▶ **Short task a**
Return the part of the start-up origin story from "Meditation had always" to "my start-up, Mezzobit.".

Sometimes there is enlightenment on a mountaintop: A start-up origin story

Joseph Galarneau
The Startup
Published in
8 min readJul 7, 2019

Those three hours under a cloudless Himalayan sky had been hypnotic, sitting on that granite boulder with the waters of the Paro Chhu burbling around me. The only distraction was the occasional ibisbill, curved red beak picking through riverbank pebbles looking for lunch.

Meditation had always been elusive to my discursive mind, yet there I was in Bhutan, glued to that spot on a cool October Sunday in quiet, calm contemplation. The tumult of the prior years melted away as I reflected on my past and future with a clear mind. The focus was addictive, a literal flow state.

It was in those hours that an ephemeral thought evolved into an idea that turned into a decision that would change my life. This was the moment of conception of my start-up, Mezzobit.

▶ **A run of records**
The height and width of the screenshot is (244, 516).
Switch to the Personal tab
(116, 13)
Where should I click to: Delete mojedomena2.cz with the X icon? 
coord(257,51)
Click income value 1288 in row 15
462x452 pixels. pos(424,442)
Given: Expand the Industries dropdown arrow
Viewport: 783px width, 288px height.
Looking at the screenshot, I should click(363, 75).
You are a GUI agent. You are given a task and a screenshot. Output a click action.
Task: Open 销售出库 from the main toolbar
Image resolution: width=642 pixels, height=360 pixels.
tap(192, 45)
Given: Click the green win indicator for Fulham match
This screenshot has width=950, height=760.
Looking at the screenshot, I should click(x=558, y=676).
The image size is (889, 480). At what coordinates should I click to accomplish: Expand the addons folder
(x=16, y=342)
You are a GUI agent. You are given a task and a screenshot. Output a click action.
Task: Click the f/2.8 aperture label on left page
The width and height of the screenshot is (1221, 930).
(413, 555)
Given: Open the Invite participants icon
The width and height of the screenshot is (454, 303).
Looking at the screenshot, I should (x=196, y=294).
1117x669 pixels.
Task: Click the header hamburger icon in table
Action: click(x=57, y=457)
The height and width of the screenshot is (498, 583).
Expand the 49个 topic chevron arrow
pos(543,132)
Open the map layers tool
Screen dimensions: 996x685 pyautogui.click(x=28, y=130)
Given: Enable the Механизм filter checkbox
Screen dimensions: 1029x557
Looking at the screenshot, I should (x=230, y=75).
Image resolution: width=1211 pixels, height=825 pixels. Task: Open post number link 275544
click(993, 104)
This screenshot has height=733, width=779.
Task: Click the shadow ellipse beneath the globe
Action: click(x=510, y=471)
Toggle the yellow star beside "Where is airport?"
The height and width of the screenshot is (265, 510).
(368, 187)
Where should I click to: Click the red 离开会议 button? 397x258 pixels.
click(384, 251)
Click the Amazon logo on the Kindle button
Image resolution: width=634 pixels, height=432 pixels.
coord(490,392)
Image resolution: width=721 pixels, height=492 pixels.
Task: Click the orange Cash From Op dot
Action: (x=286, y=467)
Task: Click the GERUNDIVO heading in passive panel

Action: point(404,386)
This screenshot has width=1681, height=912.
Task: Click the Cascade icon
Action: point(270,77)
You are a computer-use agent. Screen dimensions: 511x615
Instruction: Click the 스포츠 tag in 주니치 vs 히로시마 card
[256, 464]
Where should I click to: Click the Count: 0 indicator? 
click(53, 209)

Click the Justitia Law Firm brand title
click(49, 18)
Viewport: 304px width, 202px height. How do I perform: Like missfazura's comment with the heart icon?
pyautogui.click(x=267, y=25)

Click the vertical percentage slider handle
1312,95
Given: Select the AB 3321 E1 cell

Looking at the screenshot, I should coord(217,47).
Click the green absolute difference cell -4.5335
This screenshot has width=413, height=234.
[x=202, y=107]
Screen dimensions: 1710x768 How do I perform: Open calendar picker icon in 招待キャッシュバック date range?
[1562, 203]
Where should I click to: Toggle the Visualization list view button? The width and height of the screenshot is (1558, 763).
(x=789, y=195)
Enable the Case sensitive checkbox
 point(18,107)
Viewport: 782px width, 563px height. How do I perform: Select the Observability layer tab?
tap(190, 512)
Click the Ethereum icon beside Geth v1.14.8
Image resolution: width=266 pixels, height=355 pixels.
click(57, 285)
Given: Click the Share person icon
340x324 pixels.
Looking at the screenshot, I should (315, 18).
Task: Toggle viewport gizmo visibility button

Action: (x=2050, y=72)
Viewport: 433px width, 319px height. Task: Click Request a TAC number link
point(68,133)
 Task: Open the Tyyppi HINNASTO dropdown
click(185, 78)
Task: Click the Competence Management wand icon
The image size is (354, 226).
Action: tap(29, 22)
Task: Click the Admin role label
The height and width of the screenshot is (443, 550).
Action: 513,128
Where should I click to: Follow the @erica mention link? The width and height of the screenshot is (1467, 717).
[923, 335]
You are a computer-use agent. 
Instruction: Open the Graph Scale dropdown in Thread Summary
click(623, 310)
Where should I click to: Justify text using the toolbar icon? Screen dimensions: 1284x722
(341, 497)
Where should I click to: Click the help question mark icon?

▶ **Short task b**
Retype the rows from the first line through the line with "tap(192, 45)".

▶ **Expected answer a**
Meditation had always been elusive to my discursive mind, yet there I was in Bhutan, glued to that spot on a cool October Sunday in quiet, calm contemplation. The tumult of the prior years melted away as I reflected on my past and future with a clear mind. The focus was addictive, a literal flow state.

It was in those hours that an ephemeral thought evolved into an idea that turned into a decision that would change my life. This was the moment of conception of my start-up, Mezzobit.

▶ **Expected answer b**
The height and width of the screenshot is (244, 516).
Switch to the Personal tab
(116, 13)
Where should I click to: Delete mojedomena2.cz with the X icon? 
coord(257,51)
Click income value 1288 in row 15
462x452 pixels. pos(424,442)
Given: Expand the Industries dropdown arrow
Viewport: 783px width, 288px height.
Looking at the screenshot, I should click(363, 75).
You are a GUI agent. You are given a task and a screenshot. Output a click action.
Task: Open 销售出库 from the main toolbar
Image resolution: width=642 pixels, height=360 pixels.
tap(192, 45)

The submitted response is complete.